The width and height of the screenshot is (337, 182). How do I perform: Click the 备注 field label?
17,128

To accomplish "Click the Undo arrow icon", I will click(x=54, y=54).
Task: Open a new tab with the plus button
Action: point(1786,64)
_ _ _ _
__Task objective__: Locate each line in the entries above that contains the word "Click", and copy those lines.

__Worked solution__:
The width and height of the screenshot is (337, 182). How do I perform: Click the 备注 field label?
To accomplish "Click the Undo arrow icon", I will click(x=54, y=54).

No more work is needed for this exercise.